20 April, 2012

Blink


Editor's note: I wrote this blog on 22 August.

Nearing the end of PST feels like I’m reliving the last month of college. Everyone is coming to the realisation that these times we cherish will not last forever. PST is only the beginning of our Peace Corps journey, and like the colon blinking on my alarm clock, every moment is gone in an instant, another taking its place. Every laugh, joke, memory: blinked away—the blinking of my clock no different than the blinking of my eyes...

Watching our language teachers blink away tears after laughing at my inspiring interpretive dance... My laughter later joining theirs when they ask me if I’ve ever had dance training—they noticed I pointed my toe really well...

Amidst various levels of singing, we blink through squints, trying to read the words on the KTV screen while belting like a karaoke champion...

Blinking astonishment from friends as I rap the entirety of Eminem’s “Without Me”, only looking back at the words once...

Cutting a moment’s blink in half, I flash a wink at a friend staring at me...

My computer is on the blink every time I attempt to send an email...


Blink.


Our group hangs on every second. I lose myself in thought, watching the blinking of my friend’s digital-faced watch. He never wears it in class—only leaves it sit on the table if he’s not spinning it around his pen.

With each blink, we get closer to saying goodbye to the friends we’ve made.
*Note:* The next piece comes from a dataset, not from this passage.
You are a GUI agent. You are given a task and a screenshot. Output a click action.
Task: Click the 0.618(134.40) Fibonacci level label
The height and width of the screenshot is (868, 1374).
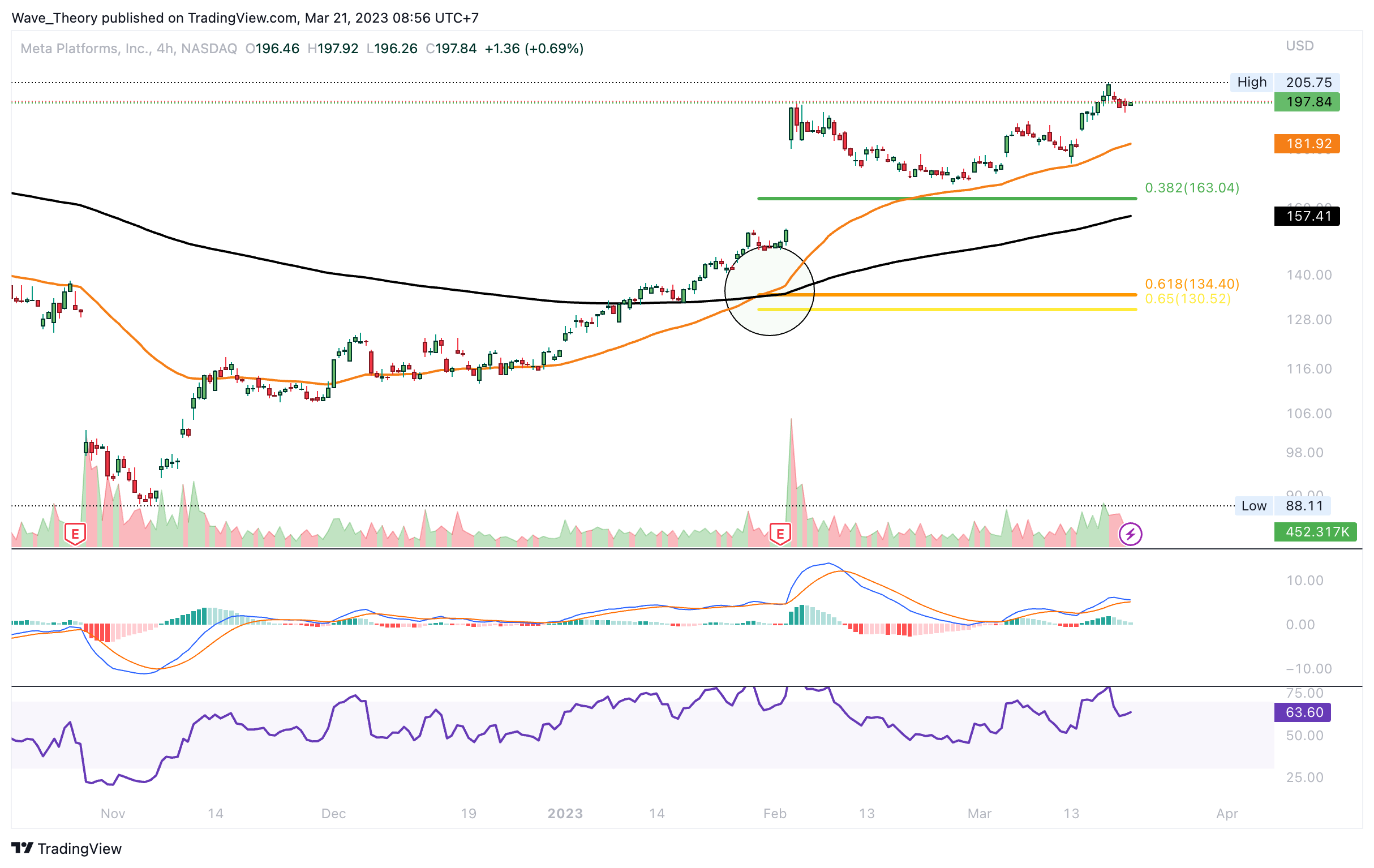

Friends forged through like-minded aspirations, lengthy safety sessions and waiting... lots and lots of waiting...

Can you count how many blinks exist in a single day? Can one count the number of cultural interactions—somewhere on the spectrum of failure to success—we have faced? Each one helped us grow as individuals, but more so as friends.

Like eyelids, we were brought together. We have connected and bonded, but like each blink, we will now be separated. One cannot see with their eyes closed.